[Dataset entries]
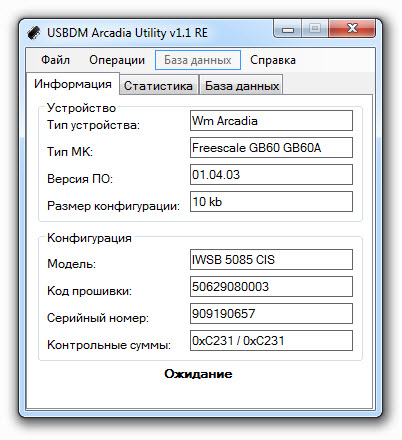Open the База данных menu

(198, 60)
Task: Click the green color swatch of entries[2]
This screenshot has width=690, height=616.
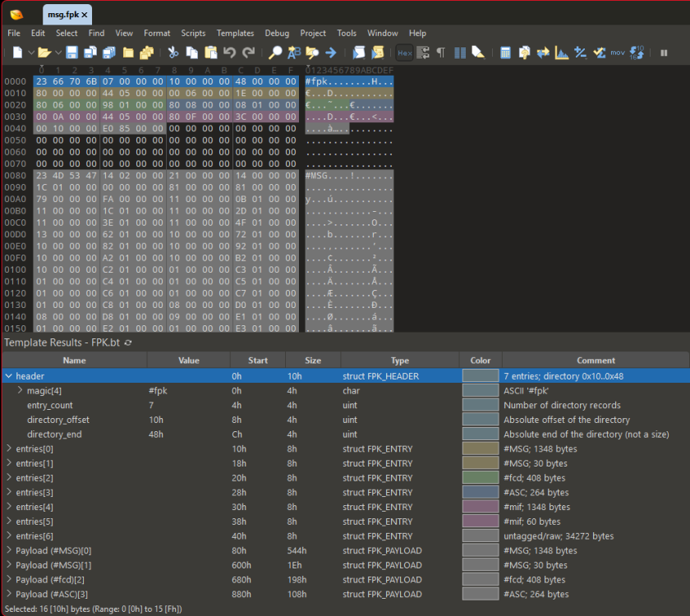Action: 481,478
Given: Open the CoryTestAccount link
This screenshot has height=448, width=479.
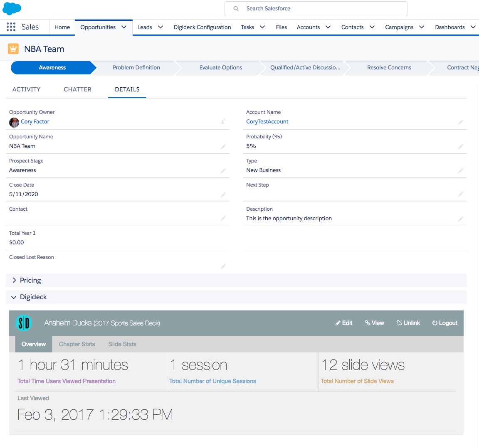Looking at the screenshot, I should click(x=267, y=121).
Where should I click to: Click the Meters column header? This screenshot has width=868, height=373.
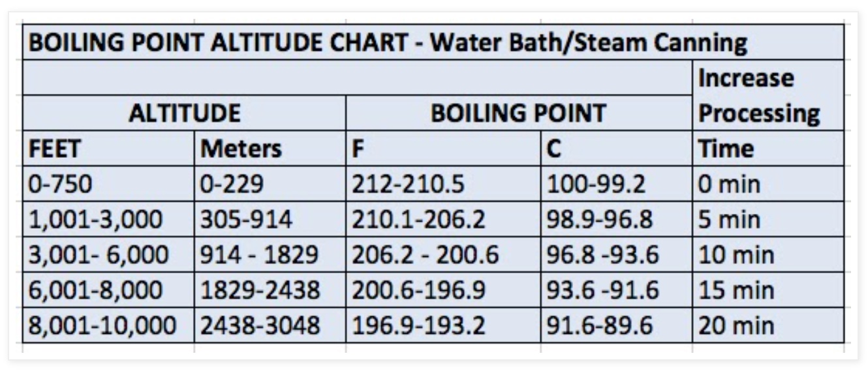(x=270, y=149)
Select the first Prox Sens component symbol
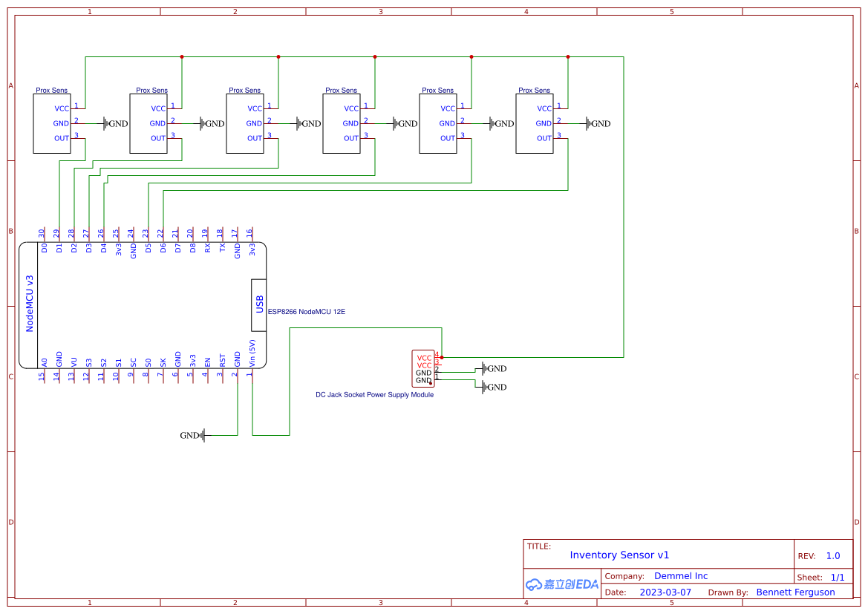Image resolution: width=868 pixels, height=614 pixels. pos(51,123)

# Description of the task:
Looking at the records above, extract only the lines from the one with "Where should I" through the last line, exactly, with the pictures left out.

# Answer space:
Where should I click to: Click the Meters column header? This screenshot has width=868, height=373.
(x=270, y=149)
Select the first Prox Sens component symbol
Image resolution: width=868 pixels, height=614 pixels. pos(51,123)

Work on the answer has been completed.